[Items listed in a dataset]
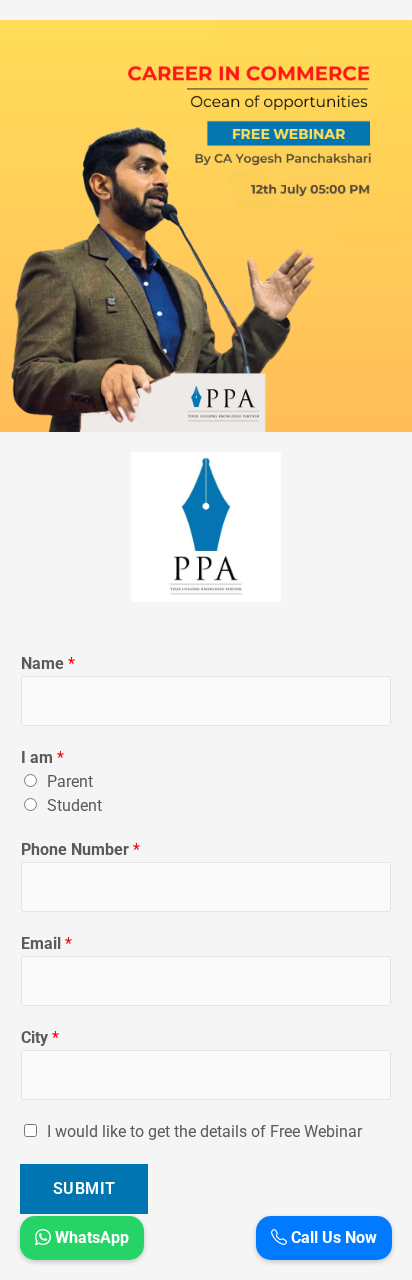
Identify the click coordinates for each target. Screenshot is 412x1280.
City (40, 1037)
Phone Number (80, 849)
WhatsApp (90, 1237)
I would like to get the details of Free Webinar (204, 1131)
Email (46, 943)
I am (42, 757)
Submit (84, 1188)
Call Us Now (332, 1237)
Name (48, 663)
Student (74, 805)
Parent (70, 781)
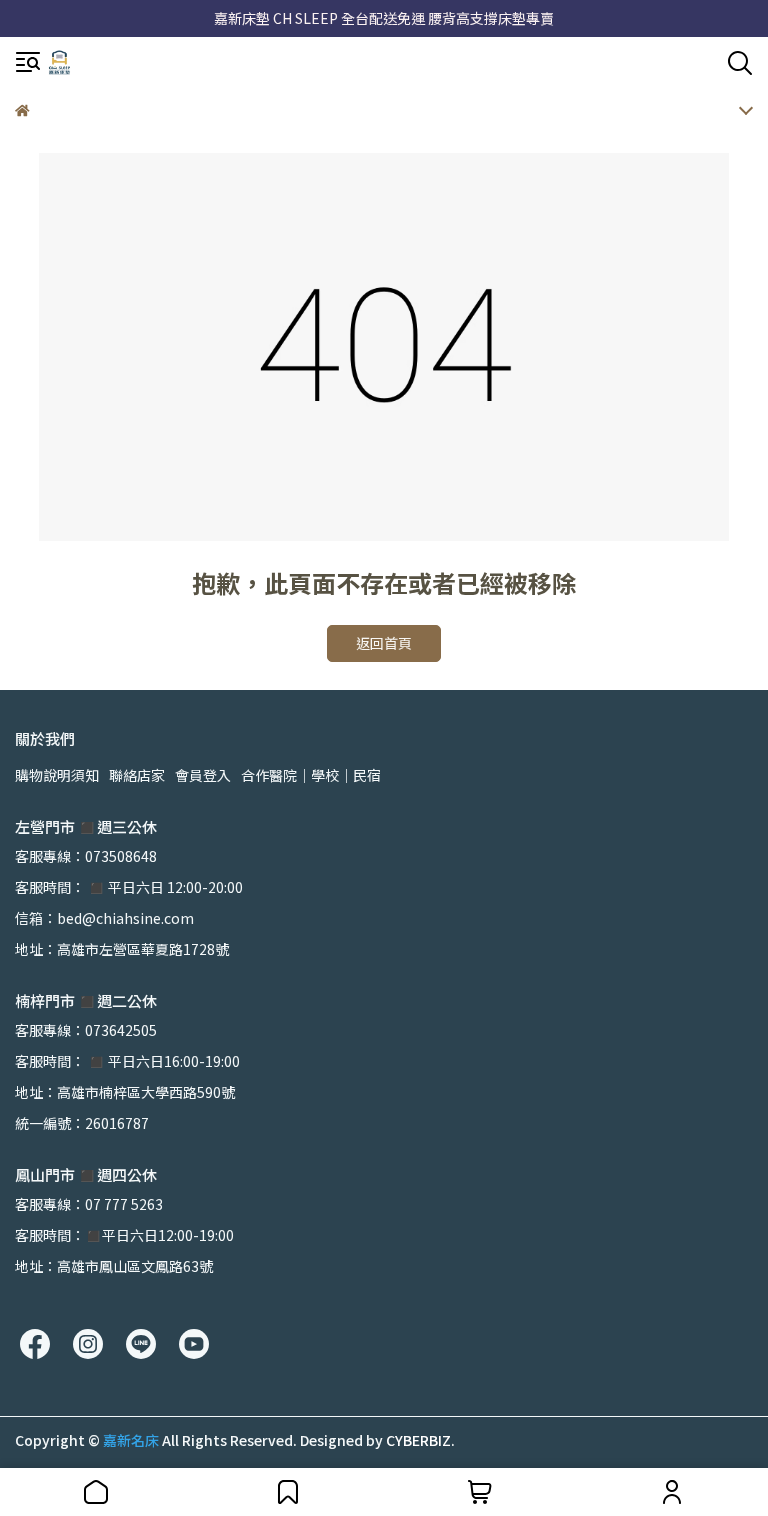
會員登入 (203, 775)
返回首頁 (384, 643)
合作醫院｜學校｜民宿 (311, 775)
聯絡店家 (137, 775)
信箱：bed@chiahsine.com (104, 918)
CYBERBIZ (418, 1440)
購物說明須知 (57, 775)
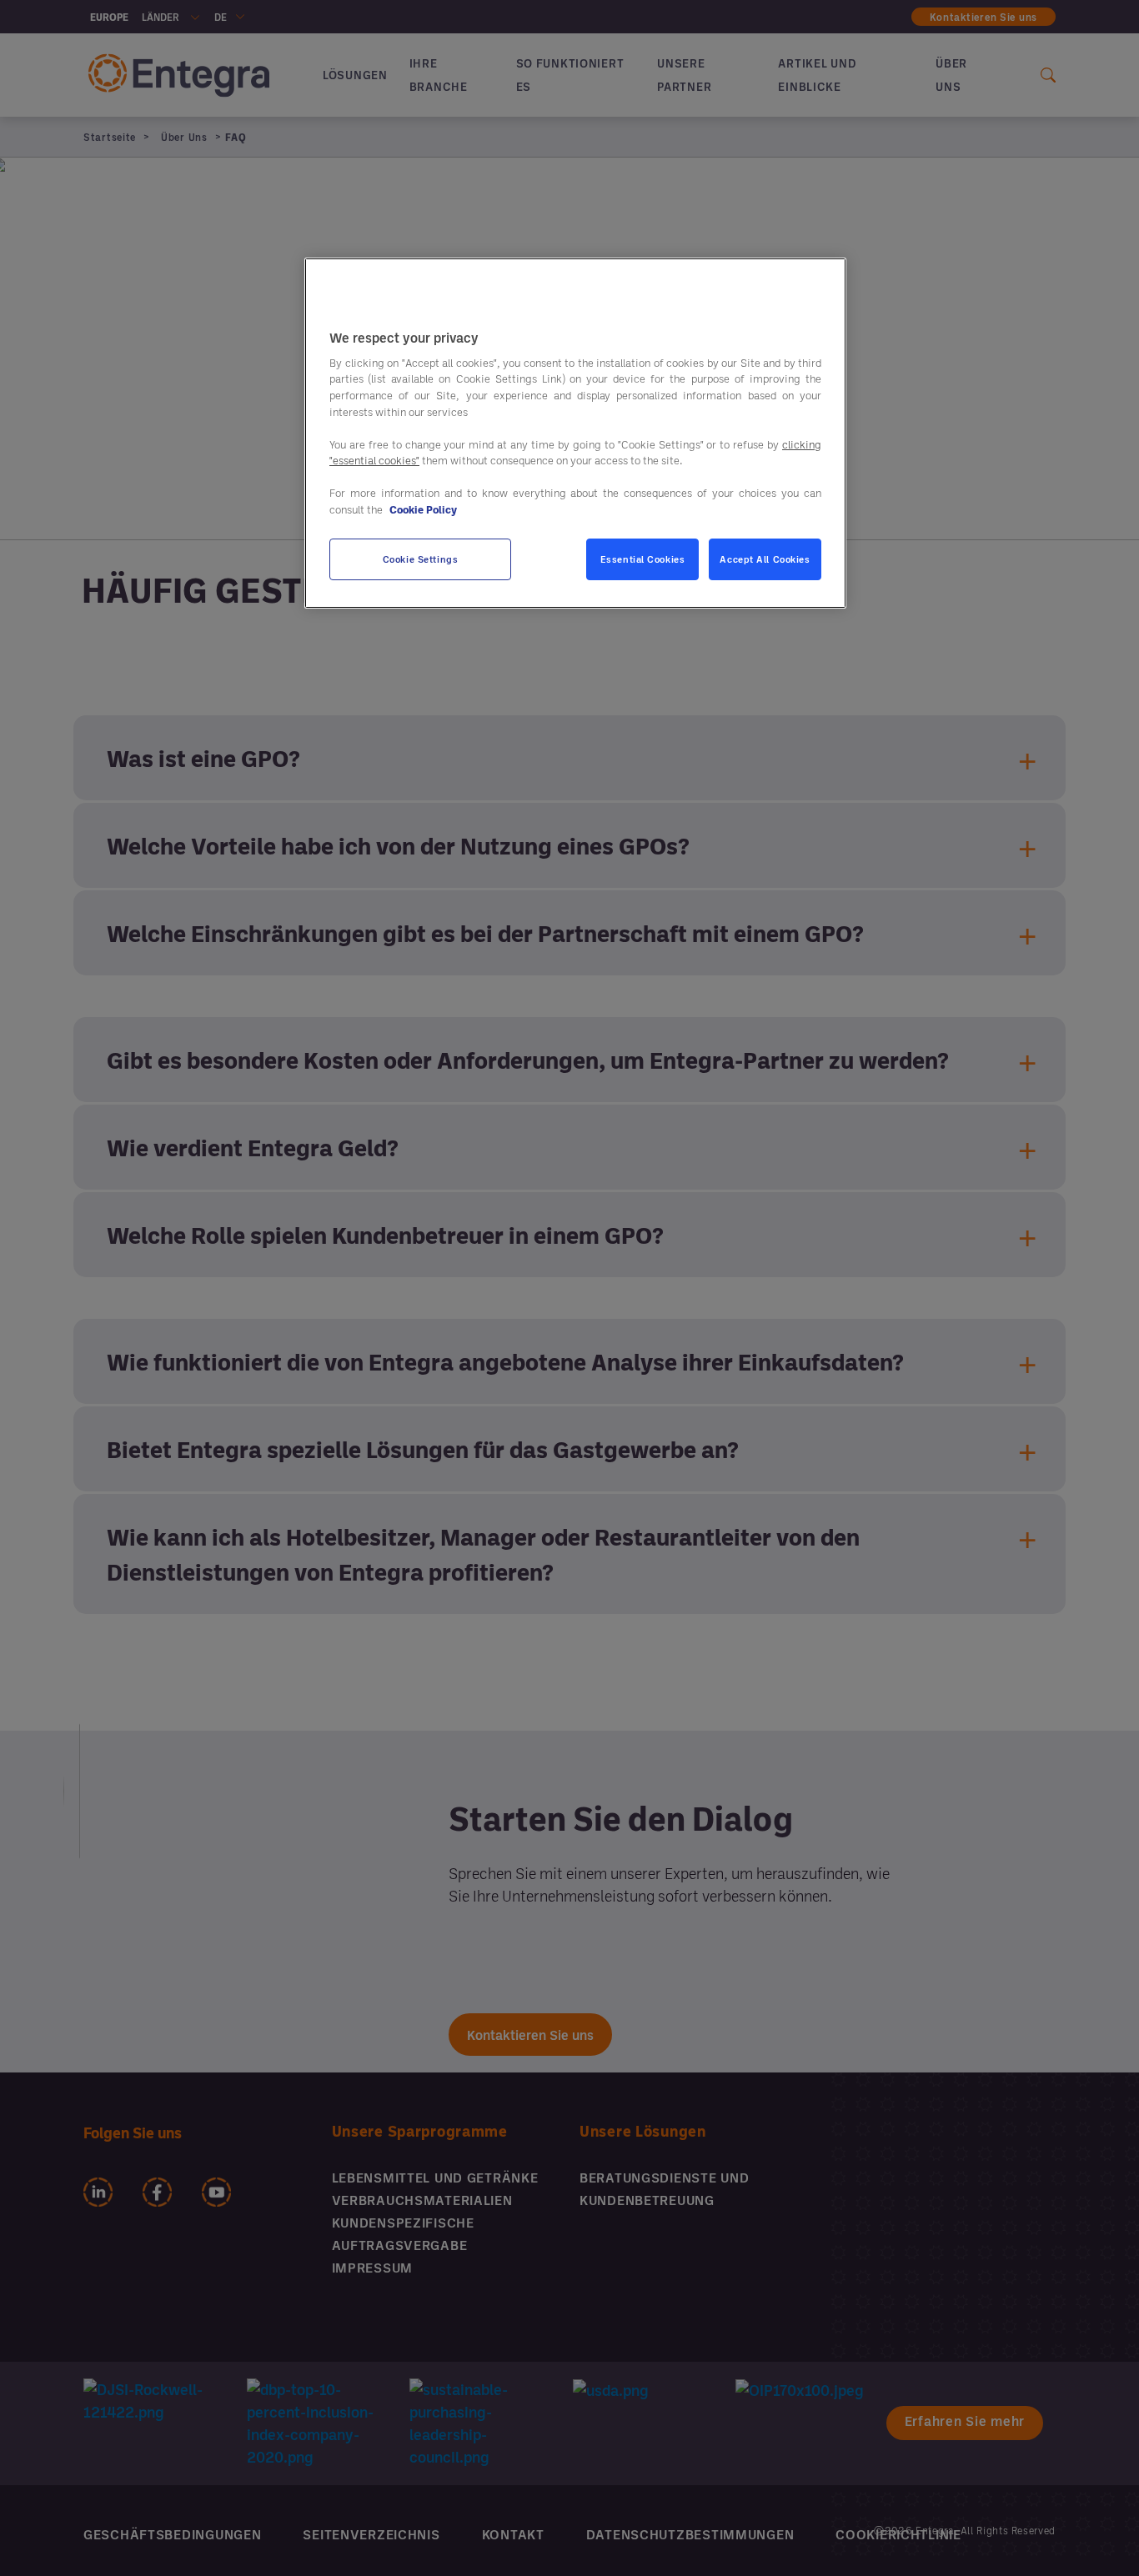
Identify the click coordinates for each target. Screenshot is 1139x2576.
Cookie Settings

● **Work instruction**: An exact copy of the lines from the one with "I would like" through the last line of the records, inclusive, is required, with all pictures left out.

● **Exercise response**:
I would like to get the details of Free Webinar (204, 1131)
Email (46, 943)
I am (42, 757)
Submit (84, 1188)
Call Us Now (332, 1237)
Name (48, 663)
Student (74, 805)
Parent (70, 781)
會員登入 (203, 775)
返回首頁 (384, 643)
合作醫院｜學校｜民宿 (311, 775)
聯絡店家 (137, 775)
信箱：bed@chiahsine.com (104, 918)
CYBERBIZ (418, 1440)
購物說明須知 (57, 775)
Identify the click coordinates for each target. Screenshot is 1139x2576.
Cookie Settings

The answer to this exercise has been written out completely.